Les Préjugés

En Amérique du Nord une personne sur cinq souffrent de trouble mental, toutefois les deux tiers n’iront pas chercher de l’aide pourquoi ?  

 

Ce n’est pas pour cause de manque de ressources ou de traitements, mais c’est par crainte de jugement et de se faire coller une étiquette en fonction des stéréotypes. Si les autres jugent, la personne malade également se juge face à sa condition.  

Accepter une quelconque différence des standards de la société est perçue comme une défaite. Faisant face continuellement aux regards et aux jugements des autres, on doit se justifier pour tout geste ou état. N’oubliez pas que la maladie mentale ne se voit pas contrairement à un handicap physique. Cela laisse l’impression vraie ou fausse d’être perçus comme un parasite ou un fainéant. 

Nos sociétés abordent de plus en plus la dépression clinique, en revanche, elle est toujours jugée de façon très négative.

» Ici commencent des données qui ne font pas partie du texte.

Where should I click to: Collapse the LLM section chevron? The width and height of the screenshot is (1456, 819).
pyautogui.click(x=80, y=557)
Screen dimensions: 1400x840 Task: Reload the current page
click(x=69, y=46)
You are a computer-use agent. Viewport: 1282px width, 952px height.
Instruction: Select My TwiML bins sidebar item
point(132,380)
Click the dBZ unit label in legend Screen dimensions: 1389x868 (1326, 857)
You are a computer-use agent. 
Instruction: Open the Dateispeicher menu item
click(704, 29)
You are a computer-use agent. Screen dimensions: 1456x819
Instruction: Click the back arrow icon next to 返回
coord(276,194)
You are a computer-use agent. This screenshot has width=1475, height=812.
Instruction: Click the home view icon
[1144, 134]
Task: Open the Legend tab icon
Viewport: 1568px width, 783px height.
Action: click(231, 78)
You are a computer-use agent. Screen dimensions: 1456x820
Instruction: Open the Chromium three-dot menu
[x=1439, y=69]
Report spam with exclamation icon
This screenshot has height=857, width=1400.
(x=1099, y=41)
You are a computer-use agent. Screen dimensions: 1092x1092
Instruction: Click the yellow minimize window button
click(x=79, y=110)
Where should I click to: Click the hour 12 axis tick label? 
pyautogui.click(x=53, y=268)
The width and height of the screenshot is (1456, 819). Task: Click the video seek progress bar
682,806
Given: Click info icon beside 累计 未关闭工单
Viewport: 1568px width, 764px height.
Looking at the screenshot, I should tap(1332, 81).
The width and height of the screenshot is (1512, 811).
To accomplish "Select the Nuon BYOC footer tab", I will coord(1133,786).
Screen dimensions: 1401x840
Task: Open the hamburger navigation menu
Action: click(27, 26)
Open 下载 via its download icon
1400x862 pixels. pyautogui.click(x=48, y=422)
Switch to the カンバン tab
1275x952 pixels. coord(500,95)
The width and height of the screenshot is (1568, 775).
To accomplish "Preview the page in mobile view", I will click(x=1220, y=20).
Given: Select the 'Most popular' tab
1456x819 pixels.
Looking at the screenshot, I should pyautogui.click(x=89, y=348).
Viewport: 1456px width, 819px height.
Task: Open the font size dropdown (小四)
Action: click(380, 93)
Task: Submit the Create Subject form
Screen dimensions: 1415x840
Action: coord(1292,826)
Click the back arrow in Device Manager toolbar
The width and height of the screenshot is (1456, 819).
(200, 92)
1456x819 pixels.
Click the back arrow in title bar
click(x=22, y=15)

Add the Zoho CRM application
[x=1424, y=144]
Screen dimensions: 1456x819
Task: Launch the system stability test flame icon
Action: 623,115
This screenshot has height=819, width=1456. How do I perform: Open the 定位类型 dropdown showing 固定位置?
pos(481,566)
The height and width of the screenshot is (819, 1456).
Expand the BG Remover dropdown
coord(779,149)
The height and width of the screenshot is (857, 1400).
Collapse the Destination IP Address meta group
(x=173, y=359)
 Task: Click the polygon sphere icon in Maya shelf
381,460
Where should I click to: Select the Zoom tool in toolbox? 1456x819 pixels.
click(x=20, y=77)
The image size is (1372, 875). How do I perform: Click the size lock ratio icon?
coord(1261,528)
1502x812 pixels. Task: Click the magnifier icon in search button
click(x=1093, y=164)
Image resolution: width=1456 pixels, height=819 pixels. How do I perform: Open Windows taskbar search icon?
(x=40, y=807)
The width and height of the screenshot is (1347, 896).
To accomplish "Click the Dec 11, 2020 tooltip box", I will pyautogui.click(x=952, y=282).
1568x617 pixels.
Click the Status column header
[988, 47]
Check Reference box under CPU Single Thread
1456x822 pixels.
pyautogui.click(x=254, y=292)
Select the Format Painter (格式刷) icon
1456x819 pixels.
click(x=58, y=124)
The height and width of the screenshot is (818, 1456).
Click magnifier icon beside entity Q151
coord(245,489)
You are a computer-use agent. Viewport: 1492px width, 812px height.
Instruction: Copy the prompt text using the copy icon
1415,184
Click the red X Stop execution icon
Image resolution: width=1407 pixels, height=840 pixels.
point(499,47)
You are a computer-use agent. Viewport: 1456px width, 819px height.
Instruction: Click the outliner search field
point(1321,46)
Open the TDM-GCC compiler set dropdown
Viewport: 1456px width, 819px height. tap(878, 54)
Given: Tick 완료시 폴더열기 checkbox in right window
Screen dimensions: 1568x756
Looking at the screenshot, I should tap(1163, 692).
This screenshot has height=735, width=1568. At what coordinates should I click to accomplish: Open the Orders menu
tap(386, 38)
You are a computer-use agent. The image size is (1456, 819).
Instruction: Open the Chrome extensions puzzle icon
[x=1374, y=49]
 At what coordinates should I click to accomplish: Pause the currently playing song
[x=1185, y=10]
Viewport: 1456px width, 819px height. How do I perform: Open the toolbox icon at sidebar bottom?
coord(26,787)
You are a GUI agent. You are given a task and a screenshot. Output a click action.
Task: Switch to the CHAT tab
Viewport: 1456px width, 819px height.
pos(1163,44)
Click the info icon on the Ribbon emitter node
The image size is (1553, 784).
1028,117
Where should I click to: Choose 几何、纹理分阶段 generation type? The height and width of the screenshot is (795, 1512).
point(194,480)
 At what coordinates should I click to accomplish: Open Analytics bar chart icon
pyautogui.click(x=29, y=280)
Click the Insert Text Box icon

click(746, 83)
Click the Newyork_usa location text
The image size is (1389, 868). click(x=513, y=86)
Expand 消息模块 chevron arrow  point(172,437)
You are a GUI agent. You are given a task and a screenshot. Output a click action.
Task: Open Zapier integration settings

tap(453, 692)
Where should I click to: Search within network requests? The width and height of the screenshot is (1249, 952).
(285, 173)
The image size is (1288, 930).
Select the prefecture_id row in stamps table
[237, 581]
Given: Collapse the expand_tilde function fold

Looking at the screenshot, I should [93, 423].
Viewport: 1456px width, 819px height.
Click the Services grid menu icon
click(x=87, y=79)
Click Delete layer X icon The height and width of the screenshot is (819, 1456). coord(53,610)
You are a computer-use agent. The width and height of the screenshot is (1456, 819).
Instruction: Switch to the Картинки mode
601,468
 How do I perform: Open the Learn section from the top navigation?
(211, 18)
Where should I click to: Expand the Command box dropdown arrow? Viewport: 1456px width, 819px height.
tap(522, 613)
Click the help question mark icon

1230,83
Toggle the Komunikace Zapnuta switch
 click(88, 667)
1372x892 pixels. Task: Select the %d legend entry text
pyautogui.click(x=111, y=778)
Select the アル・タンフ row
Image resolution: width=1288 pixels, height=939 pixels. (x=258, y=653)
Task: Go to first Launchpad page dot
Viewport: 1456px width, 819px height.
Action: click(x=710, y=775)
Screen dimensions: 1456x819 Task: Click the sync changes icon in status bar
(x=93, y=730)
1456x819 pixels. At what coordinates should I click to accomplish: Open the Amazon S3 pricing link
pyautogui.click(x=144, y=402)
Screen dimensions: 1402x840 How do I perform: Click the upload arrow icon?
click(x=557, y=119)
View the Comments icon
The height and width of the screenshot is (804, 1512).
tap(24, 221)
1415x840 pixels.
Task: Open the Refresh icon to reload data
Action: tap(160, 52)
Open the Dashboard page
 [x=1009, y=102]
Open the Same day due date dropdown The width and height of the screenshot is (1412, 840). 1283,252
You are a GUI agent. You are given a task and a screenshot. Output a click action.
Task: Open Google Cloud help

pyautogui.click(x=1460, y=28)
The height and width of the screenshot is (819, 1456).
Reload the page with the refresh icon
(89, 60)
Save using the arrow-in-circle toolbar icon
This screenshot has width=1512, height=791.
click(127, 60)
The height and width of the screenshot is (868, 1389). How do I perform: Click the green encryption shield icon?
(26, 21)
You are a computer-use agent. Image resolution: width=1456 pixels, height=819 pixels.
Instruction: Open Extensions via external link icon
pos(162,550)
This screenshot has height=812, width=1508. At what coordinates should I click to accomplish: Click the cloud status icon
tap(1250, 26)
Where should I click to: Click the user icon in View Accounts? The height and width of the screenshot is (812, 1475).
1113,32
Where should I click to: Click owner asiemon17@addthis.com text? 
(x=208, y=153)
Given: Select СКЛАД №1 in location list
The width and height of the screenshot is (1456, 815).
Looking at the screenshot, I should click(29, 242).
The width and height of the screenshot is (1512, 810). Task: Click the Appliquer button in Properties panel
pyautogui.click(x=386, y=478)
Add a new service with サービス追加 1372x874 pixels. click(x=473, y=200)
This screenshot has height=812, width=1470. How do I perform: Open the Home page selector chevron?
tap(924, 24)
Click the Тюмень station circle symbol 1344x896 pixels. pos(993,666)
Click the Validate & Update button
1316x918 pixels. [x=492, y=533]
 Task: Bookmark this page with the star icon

Voir lorsqu’il s’agit de trouble plus complexe. Nous entendrons trop souvent des commentaires du genre : il est paresseux, il ne veut pas faire d’effort, il a juste à se secouer un peu, etc. 

 

Ces commentaires sont émis sans connaissance profonde de la situation et ne sont pas fiables, toutefois la personne malade ajoutera ces propos sur son mal -être déjà présent.   

Pouvons-nous compter combien nous avons pu entendre, les personnes atteintes de maladie sont dangereuses. Trop souvent cette affirmation sera mise de l’avant lorsqu’un événement regrettable se produit.  

 

Des données de recherche démontrent que dans les sociétés où la maladie mentale est mieux comprise, elle se soigne mieux, non pas à cause de la médication, mais due à l’intégration de la personne au sein de sa communauté. N’oublions pas qu’il n’y a pas si longtemps la honte et la discrimination en ce qui concerne la maladie mentale faisaient enfermer les personnes dans des asiles. 

 

Si aujourd’hui nous avons dans bien des sociétés une grande ouverture face au trouble mentale, qu’il y a une meilleure compréhension, vous seriez tout de même surpris de constater que tant que les gens n’y font pas face dans leur entourage immédiat ils ont un regard très vague et biaisé. Absolument rien pour rendre plus facile le désir de consulter.